A phase II study comparing five different therapeutic strategies for 1 year is currently ongoing: The strategies being analyzed are as follows: LdT 400 mg daily, LdT 600 mg daily, LdT 400 mg and lamivudine 100 mg daily, LdT 600 mg and lamivudine 100 mg daily and lamivudine 100 mg daily. Up to now, this multicenter study has enrolled 106 patients and some of them have treated for as long as 3-4 months. Initial HBV DNA data has confirmed the active antiviral effect of LdT, with most patients achieving more than 4 log10 HBV DNA reductions. On the basis of this satisfactory clinical data, phase III studies with LdT are going to start soon.
Another promising b-L-nucleoside compound is val-LdC. It is in the middle of phase I/II testing and preliminary results indicate substantial antiviral activity with a good safety profile (1).
Combinations of b-L-nucleosides appear to have additive or synergistic effect against the Hepatitis B Virus. “In vitro” studies and animal testing showed that there is no evidence of cellular or mitchondrial toxicity. The combination of LdT and Val-LdC was analyzed in a woodchuck study. Over a 12-week treatment period, the combination of LdT and val-LdC cleared PCR detectable WHV DNA in 5 of the 5 animals tested with no safety issues noted. If similar profound antiviral effects are achievable in humans, a relatively rapid and profound clearance of HBV viremia may be a realistic goal in many patients.

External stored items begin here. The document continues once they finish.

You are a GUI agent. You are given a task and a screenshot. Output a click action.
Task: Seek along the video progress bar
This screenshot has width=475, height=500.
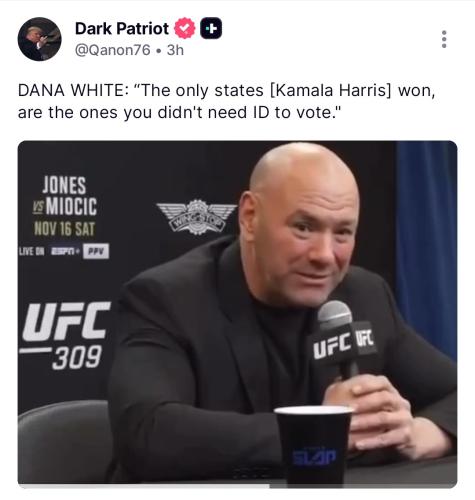237,486
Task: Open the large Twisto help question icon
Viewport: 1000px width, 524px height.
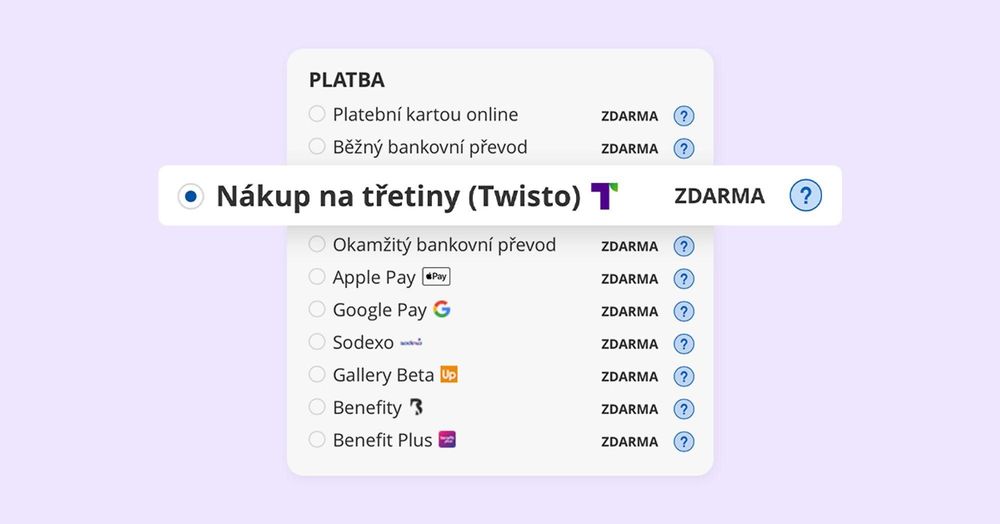Action: [805, 196]

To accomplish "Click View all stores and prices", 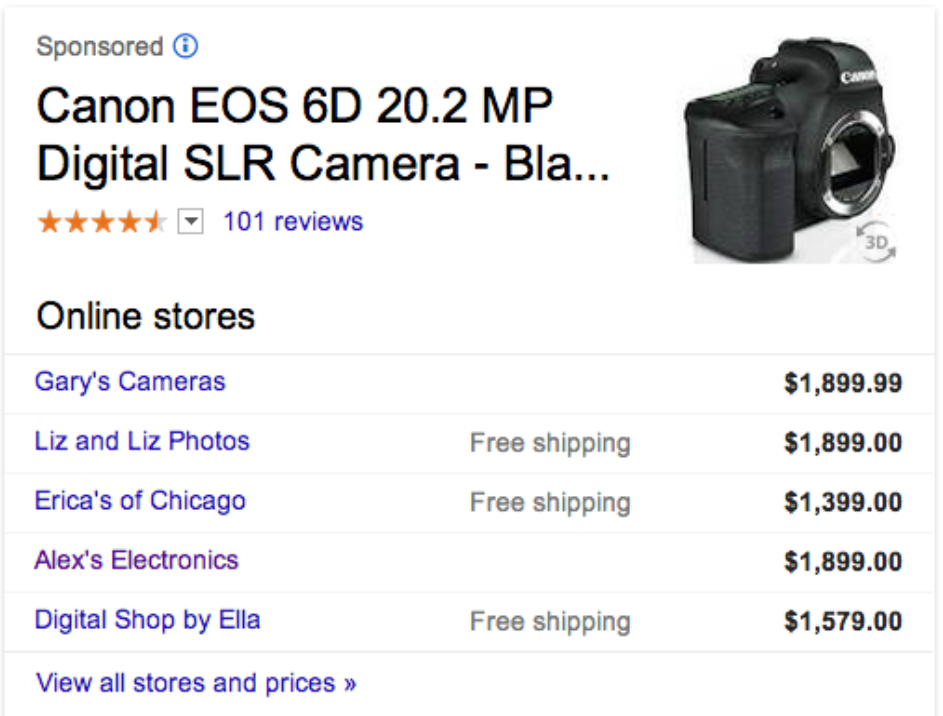I will [x=196, y=684].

To summarize, the future of chronic hepatitis B therapy seems to be in the combination of different drugs. Ideally, the optimal drugs to combine would meet the following criteria: they should be orally administered, they should have an excellent safety profile and the duration of therapy should limited. Currently, the drugs most likely to fulfill these criteria are the nucleoside analogues.